▸ Aim of the task:
The reply must be the number of lines in the following material that include the word "computer", and nothing more.

▸ Extracted records:

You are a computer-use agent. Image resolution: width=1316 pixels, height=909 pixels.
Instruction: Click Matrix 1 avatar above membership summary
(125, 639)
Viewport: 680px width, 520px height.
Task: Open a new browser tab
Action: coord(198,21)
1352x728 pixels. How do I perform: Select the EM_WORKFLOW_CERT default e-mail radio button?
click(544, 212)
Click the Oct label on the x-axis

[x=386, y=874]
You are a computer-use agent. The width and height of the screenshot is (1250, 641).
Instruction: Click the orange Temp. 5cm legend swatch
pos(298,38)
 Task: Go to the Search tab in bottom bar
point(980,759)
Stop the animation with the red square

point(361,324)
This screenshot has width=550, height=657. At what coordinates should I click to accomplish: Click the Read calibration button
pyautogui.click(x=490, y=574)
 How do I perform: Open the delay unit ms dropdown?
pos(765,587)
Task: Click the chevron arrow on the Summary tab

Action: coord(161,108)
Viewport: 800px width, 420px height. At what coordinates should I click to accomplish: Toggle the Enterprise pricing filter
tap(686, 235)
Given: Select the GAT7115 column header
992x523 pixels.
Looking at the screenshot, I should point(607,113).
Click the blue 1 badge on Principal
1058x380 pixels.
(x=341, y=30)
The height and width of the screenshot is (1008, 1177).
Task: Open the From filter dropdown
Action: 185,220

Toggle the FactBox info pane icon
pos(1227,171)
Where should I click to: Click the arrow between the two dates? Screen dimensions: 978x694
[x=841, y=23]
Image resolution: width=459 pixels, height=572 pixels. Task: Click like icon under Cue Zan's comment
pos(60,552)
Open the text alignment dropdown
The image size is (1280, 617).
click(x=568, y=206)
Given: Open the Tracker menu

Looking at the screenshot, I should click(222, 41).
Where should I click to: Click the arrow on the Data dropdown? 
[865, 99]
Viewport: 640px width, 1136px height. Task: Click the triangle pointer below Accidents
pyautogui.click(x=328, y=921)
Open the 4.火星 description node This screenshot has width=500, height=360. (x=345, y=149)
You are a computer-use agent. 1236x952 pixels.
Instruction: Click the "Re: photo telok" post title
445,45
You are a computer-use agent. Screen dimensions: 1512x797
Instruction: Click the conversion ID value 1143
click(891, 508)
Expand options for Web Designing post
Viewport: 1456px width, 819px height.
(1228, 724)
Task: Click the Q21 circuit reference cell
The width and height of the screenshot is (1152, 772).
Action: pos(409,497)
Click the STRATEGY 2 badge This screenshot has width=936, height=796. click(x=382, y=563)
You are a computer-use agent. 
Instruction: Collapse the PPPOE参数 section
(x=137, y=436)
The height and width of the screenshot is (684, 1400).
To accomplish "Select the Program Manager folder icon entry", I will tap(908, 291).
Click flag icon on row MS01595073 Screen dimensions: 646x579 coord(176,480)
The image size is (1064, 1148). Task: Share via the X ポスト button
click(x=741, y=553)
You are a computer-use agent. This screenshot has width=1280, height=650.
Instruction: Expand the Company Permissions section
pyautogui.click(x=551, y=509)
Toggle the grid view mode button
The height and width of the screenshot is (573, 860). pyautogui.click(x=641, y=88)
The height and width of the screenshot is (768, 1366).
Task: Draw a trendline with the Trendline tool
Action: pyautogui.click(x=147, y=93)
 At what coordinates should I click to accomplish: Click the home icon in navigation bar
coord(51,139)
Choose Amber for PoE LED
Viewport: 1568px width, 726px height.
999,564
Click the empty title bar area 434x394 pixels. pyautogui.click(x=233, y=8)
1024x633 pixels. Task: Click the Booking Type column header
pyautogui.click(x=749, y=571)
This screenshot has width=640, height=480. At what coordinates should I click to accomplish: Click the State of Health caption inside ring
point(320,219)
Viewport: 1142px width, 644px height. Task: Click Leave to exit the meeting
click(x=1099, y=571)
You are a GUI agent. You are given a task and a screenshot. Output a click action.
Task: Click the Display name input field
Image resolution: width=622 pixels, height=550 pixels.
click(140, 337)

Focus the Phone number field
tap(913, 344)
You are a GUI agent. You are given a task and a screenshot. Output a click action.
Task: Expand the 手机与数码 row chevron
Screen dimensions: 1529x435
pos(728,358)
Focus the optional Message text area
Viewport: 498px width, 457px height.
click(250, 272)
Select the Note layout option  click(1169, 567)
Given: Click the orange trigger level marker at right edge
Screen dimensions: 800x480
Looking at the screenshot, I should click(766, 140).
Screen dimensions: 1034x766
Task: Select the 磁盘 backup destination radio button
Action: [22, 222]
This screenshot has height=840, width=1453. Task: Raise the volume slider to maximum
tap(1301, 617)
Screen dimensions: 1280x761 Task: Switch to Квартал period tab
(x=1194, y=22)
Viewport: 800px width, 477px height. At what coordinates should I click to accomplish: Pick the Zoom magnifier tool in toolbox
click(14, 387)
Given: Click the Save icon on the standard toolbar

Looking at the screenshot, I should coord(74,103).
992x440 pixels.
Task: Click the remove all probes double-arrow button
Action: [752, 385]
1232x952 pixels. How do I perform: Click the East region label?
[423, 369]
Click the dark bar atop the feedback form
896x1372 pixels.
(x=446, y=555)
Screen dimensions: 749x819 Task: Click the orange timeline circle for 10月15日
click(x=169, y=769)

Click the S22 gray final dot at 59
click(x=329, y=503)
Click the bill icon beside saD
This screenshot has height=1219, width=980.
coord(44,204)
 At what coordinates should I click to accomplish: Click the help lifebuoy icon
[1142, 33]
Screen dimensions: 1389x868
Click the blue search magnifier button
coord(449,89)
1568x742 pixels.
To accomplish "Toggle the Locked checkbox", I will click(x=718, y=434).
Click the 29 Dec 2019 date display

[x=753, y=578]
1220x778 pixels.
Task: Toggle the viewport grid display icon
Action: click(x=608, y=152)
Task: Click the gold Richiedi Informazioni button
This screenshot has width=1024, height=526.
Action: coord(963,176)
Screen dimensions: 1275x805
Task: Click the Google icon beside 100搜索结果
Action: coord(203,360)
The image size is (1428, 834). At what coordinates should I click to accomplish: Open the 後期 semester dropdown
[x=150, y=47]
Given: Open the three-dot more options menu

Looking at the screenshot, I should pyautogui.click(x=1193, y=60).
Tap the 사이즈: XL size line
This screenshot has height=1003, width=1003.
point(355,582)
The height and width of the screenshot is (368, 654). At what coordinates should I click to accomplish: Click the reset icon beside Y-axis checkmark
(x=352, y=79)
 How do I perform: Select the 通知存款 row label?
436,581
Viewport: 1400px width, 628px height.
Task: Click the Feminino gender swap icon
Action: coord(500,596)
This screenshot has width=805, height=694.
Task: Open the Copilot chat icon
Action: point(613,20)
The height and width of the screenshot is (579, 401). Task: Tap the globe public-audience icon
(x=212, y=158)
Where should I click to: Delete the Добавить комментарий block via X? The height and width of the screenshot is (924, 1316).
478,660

▸ Answer to the exercise:
6